Scot Snitker, Executive Director of Property Management, Commercial Properties, Inc./CORFAC International, tells GlobeSt.com, a landlord should always be on the lookout for new technology and upgrades in existing facilities. These can be anything from cooling systems to security systems.
“Replacing old units with new energy efficient management systems can save energy use and reduce overall cost,” Snitker said.
“Many times, even replacing a unit rather than continuing to repair units can show an ROI in a short period of time with the bonus of lessening their environmental impact. Security and entry systems can be put in place with an upfront cost, but many times can save money over the long term by reducing security personnel hours and providing a safer more working environment.”
Colliers cited that the average lease term in medical offices is 19 years, compared to an average of 4.3 years for general offices in the US.
Jason Goldman, Founding Partner of Davis Goldman, tells GlobeSt.com, “Tenant improvement allowances, especially when converting non-medical office space for a new medical tenant, should be considered carefully in relation to the length of a lease and whether the tenant is guaranteeing performance and repayment of the allowance in the event of a default or early termination of the lease.”

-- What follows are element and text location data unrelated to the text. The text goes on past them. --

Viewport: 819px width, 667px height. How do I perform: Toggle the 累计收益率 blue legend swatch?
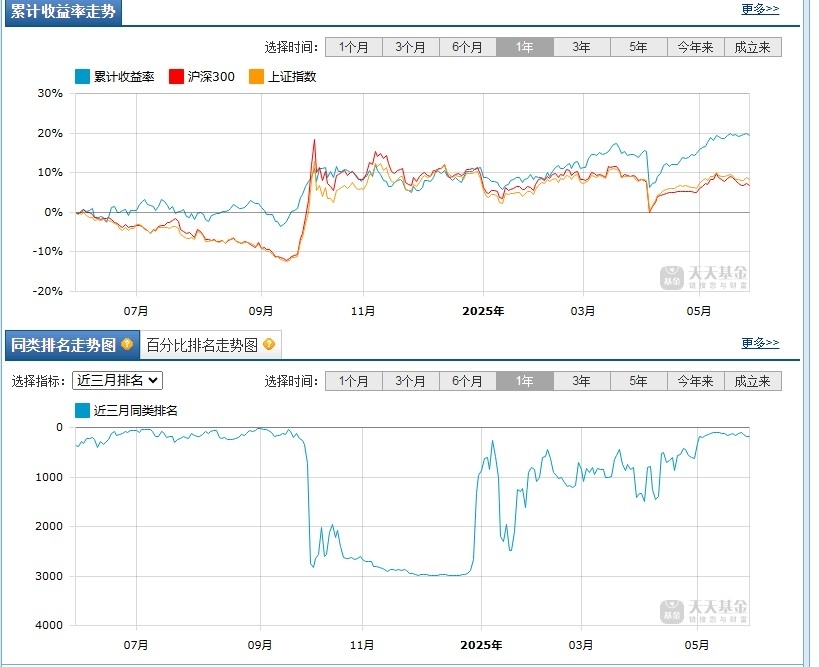point(83,77)

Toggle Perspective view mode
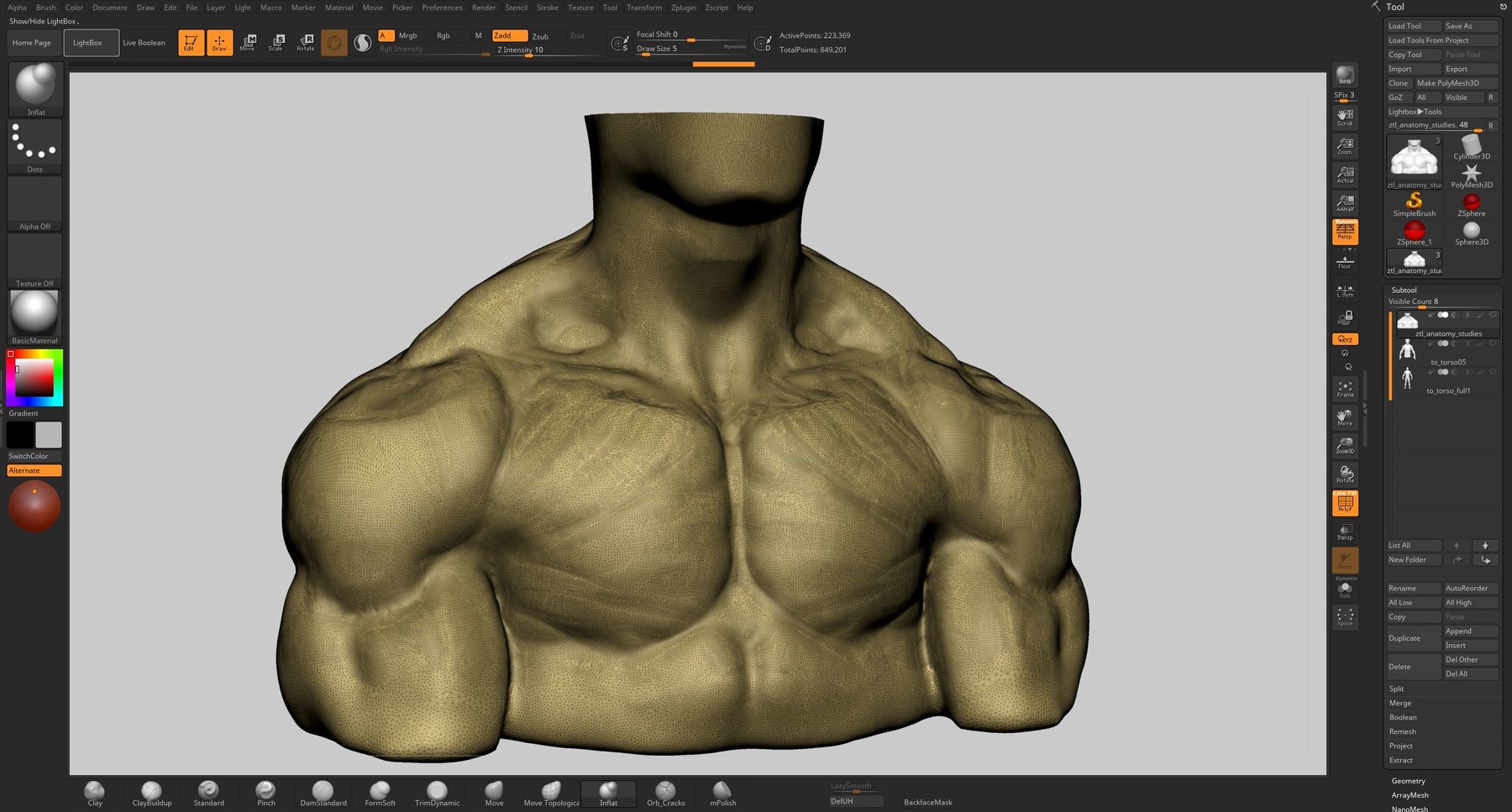click(1345, 233)
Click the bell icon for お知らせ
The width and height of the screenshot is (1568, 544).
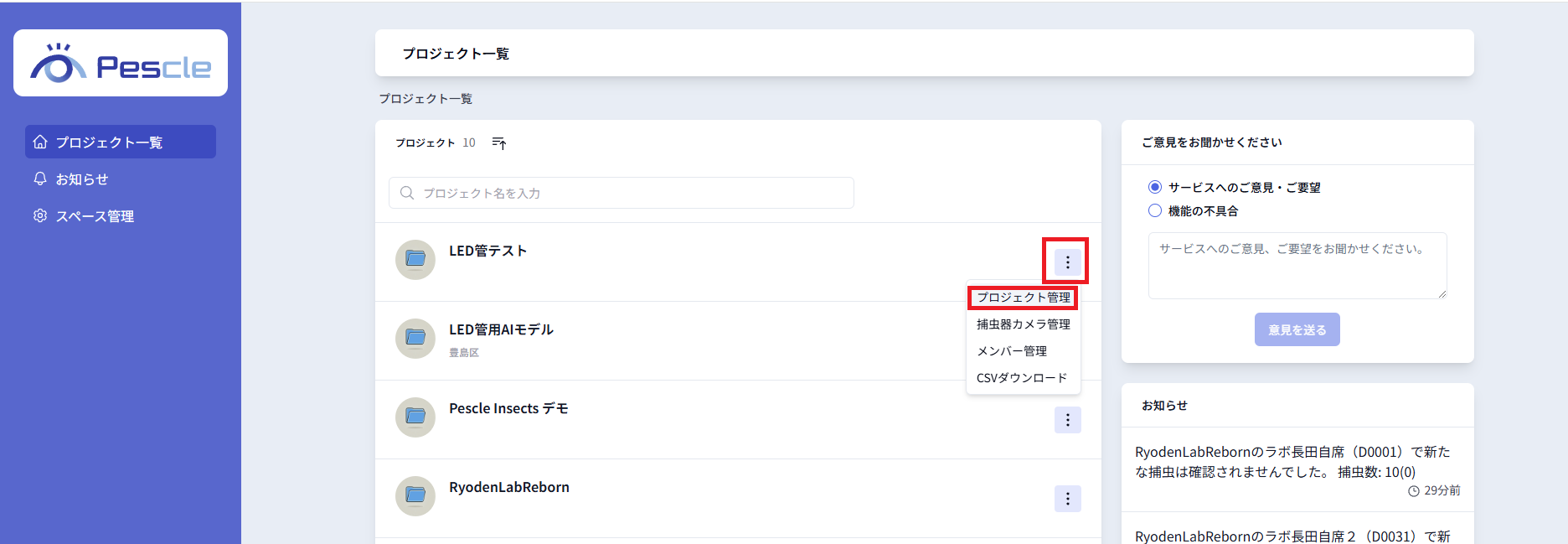[x=40, y=179]
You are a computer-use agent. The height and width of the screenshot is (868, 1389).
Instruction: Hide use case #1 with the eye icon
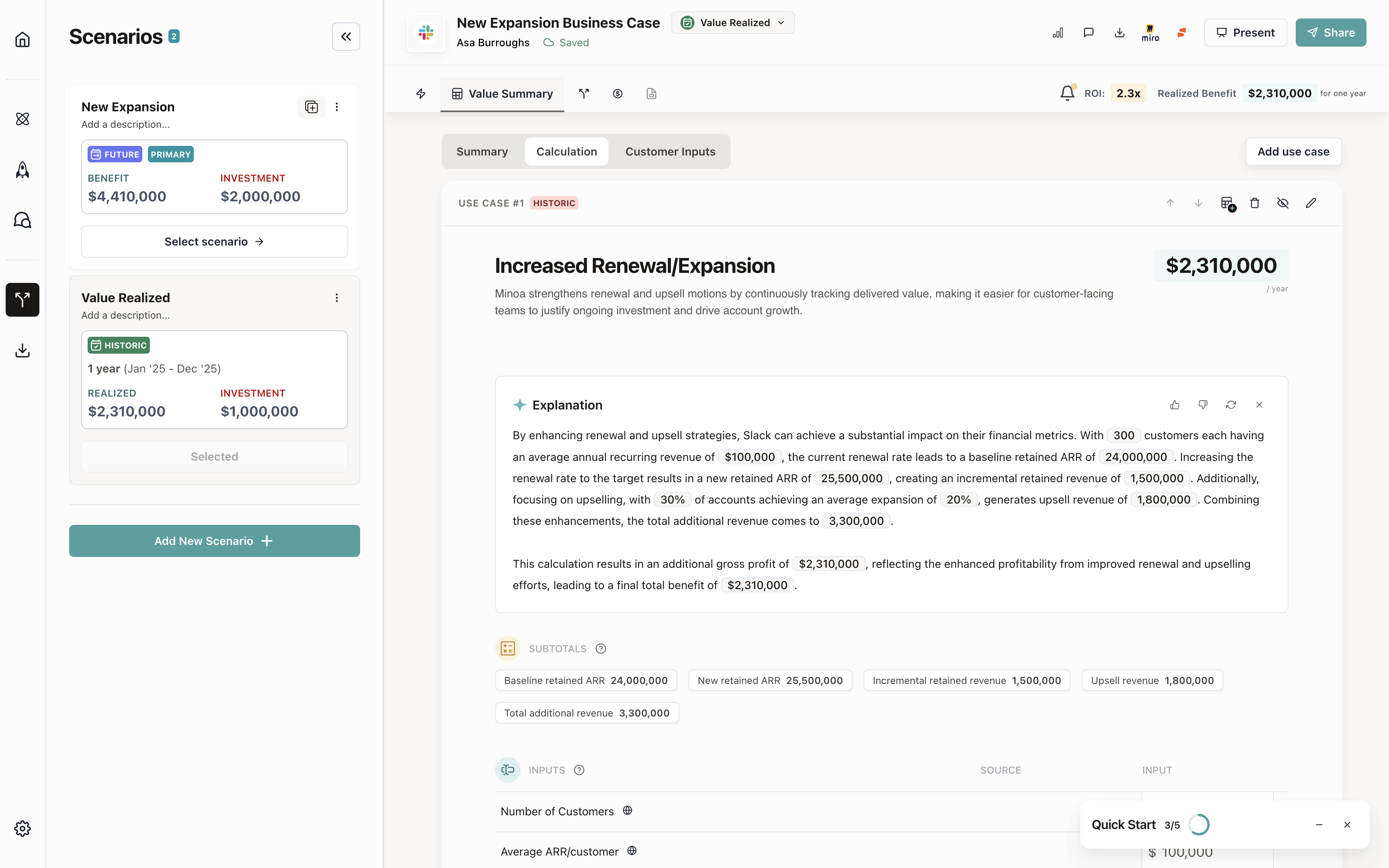(x=1283, y=203)
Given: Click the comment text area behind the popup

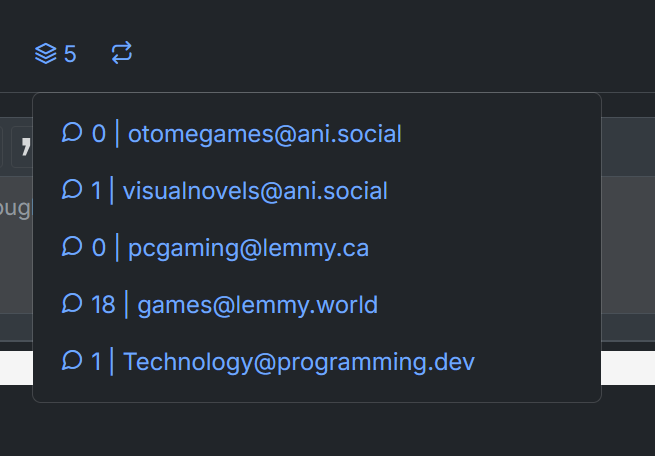Looking at the screenshot, I should (x=16, y=245).
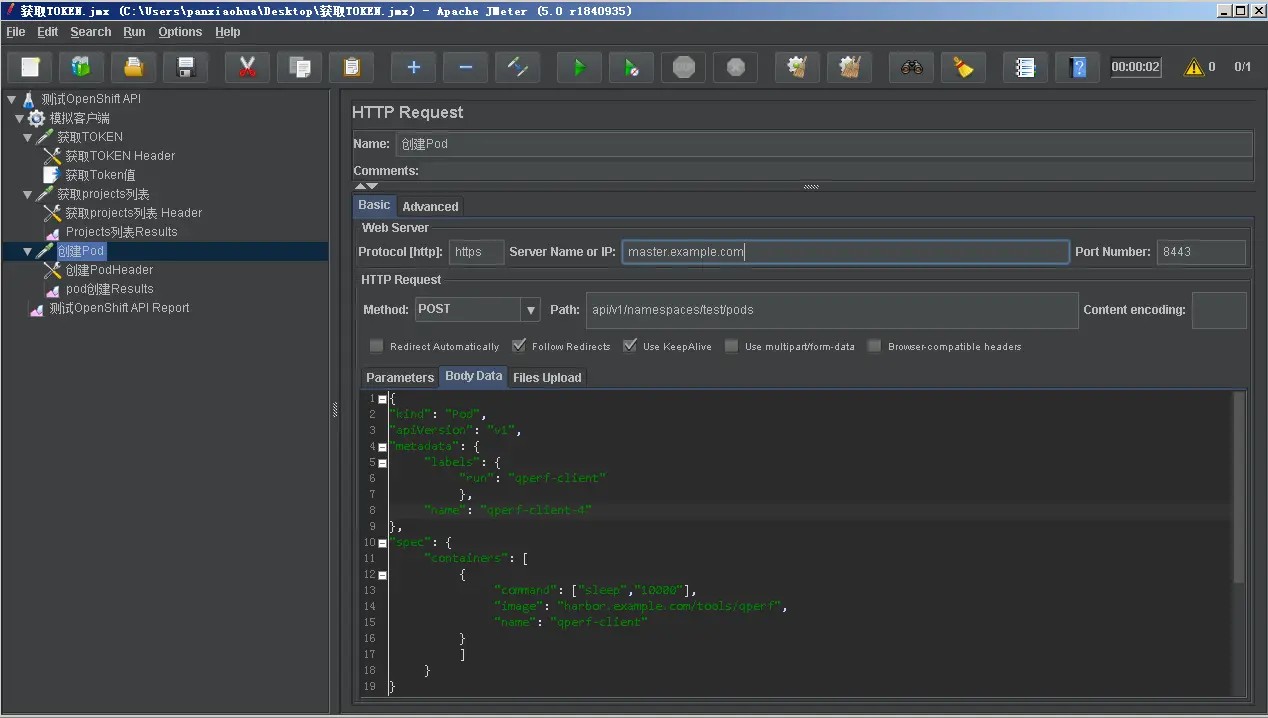Click the Open folder toolbar icon
Image resolution: width=1268 pixels, height=718 pixels.
(133, 68)
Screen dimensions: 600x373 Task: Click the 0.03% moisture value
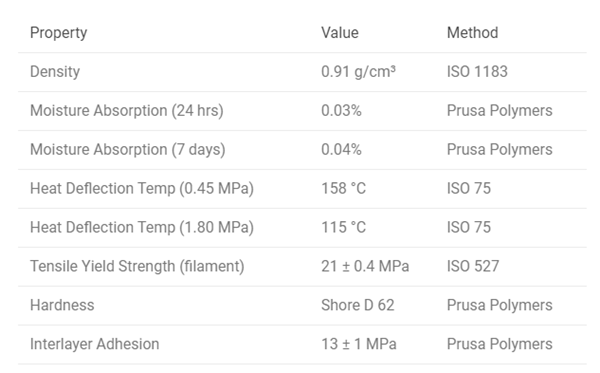pos(341,111)
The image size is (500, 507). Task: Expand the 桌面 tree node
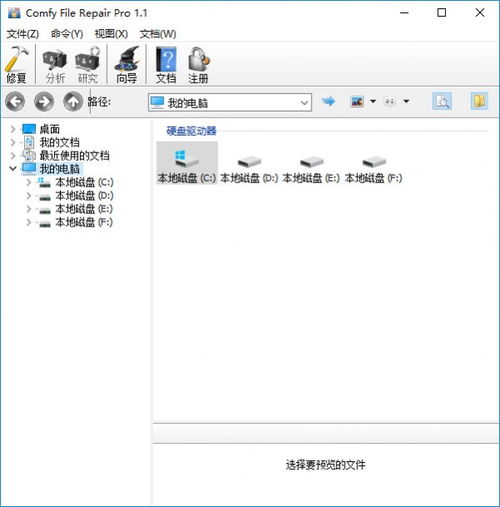tap(13, 129)
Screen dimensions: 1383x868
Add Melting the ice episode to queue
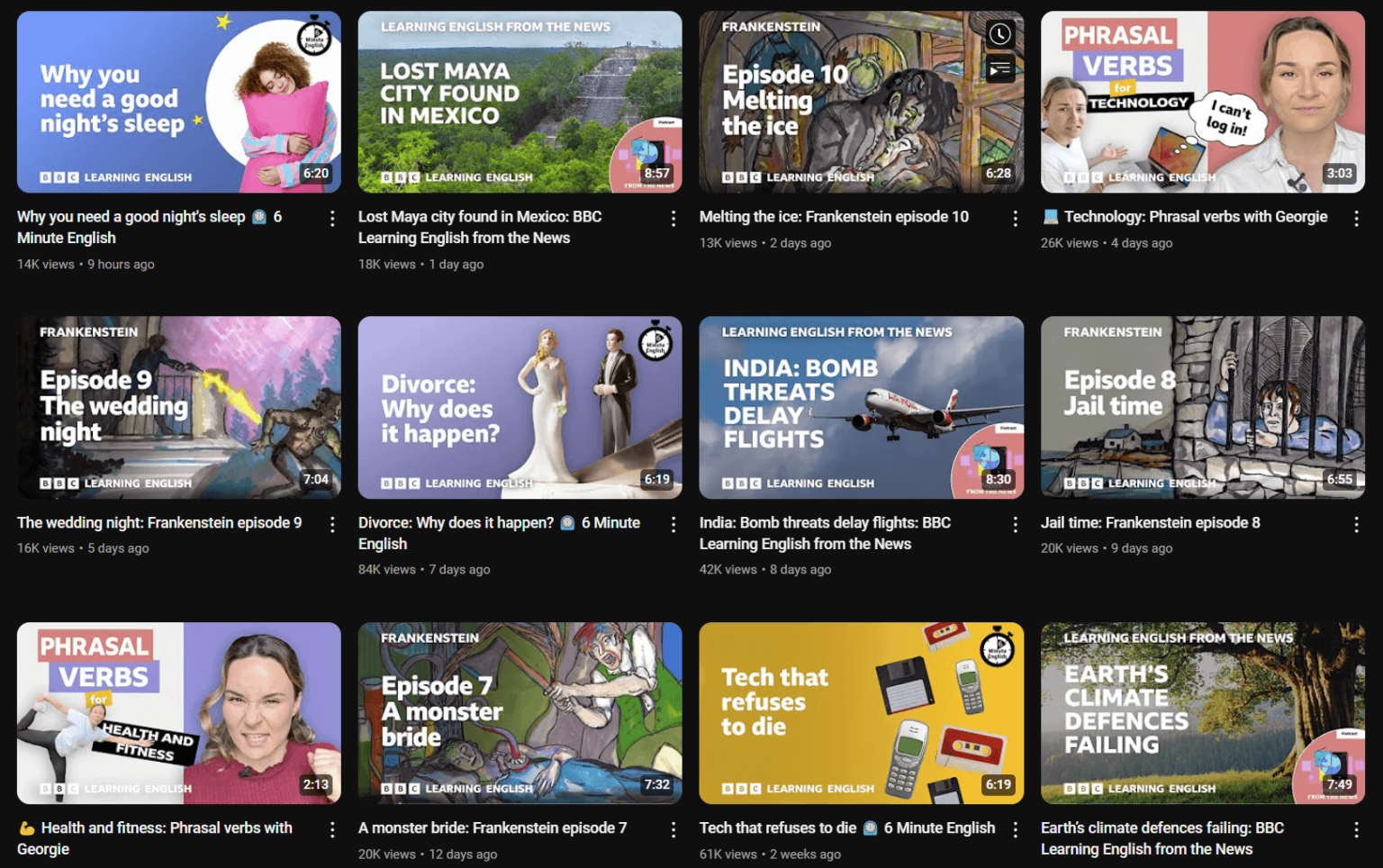click(999, 68)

Jason M. Wolf, Managing Principal, Wolf Commercial Real Estate/CORFAC International, tells GlobeSt.com that tenant improvement allowances should be negotiated.
“Offering attractive tenant improvement allowances can entice potential tenants to lease the space and help cover some of their upfront costs for customizing the office to their specific needs,” Wolf said. “This can make the property more appealing in a competitive market.”